Sunday, November 05, 2006

John 1:14

"And the Word became flesh and dwelt among us, and we beheld His glory..."

Recall the tabernacle during the wilderness wanderings of the Israelites after their exodus from Egypt. Then, the tabernacle was the vessel for God's glory as He dwelt among the Israelites during their journey. The tabernacle was made from various materials, each having their symbolism as well as purpose. But here, here is no longer symbolism, there is no more analogy. This is the reality of those former shadows (Heb 10:1).

There is in our culture, the idea that flesh is evil, and not good. Yet, the glory of God was beheld in the form of flesh. What is glory? Even more specifically, what is His glory? There is always the idea of brightness, weight, presence. Glory. Some might think it to be about fame or credit, as we are prone to say, "He takes all the glory for himself". But that is but one aspect of the idea of glory. For throughout the old testament, glory seemed to be consistently used to represent the presence of individuals that are great, that have done great things, that are distinct in their otherness compared to us. And glory is mostly used to refer to rulers, like kings and their glory. It is also applied to men and their glory. Their presence, their legacy. It is intimately tied to their being. Where the life within them is so influential, it spills out as glory. And in contradiction to our thoughts about the evil flesh, the flesh of the Word was the vessel for His glory. How wonderful this revelation, this release, that our flesh too then, the same flesh as for the Word, has the possibility to contain or be the medium through which His glory can be known.

"...begotten of the Father..."

The Son of God. The very product of Father. One is not the Father without offspring. He would only be a being. Yet, now we have a revelation. He is the Father. First to the Word, and we will learn later, to us all who believe and have been adopted. This means that in the Word, is the essence of the Father. In the Word, the Father is seen, because His essence is at work. If God has an offspring, a true one, would that offspring not also be God? Although we are created by God, we are not true offsprings. But if one were to stem from God, He would be God as well. Not another one, but the same One. For there cannot be more than one God. By definition, there can be only One God. This is the mystery and must be deeply considered.

Item position entries:
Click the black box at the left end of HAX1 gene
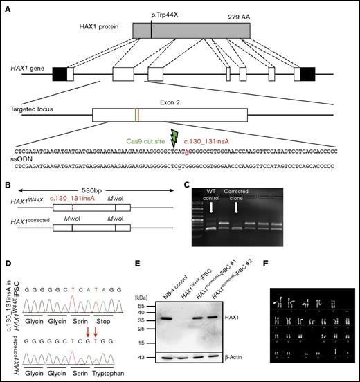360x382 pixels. (x=59, y=72)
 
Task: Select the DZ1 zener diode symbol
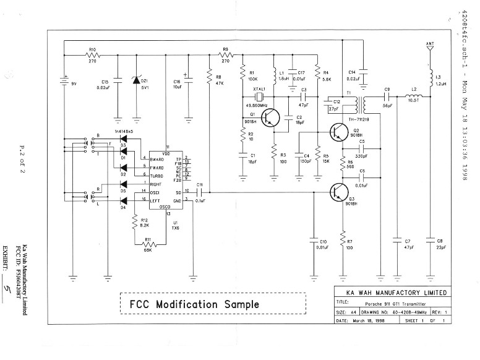137,80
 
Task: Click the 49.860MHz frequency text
255,105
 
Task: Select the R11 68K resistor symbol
147,245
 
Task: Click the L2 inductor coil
414,97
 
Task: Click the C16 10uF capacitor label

## WRITTEN PROBLEM 1
List the things that the post on John 1:14 says are always part of the idea of glory.
## WRITTEN PROBLEM 2
Transcribe the post on John 1:14 from "The Son of God." to "be deeply considered.".
## WRITTEN PROBLEM 3
Answer these questions from the post on John 1:14.
(a) What was the tabernacle the vessel for during the Israelites' journey?
(b) Who does the post say glory is mostly used to refer to?
(c) By definition, how many Gods can there be?
The records are separate material and have no connection to the text.

## ANSWER 1
brightness, weight, presence

## ANSWER 2
The Son of God. The very product of Father. One is not the Father without offspring. He would only be a being. Yet, now we have a revelation. He is the Father. First to the Word, and we will learn later, to us all who believe and have been adopted. This means that in the Word, is the essence of the Father. In the Word, the Father is seen, because His essence is at work. If God has an offspring, a true one, would that offspring not also be God? Although we are created by God, we are not true offsprings. But if one were to stem from God, He would be God as well. Not another one, but the same One. For there cannot be more than one God. By definition, there can be only One God. This is the mystery and must be deeply considered.

## ANSWER 3
(a) God's glory, as He dwelt among the Israelites during their journey.
(b) Rulers, like kings.
(c) Only One.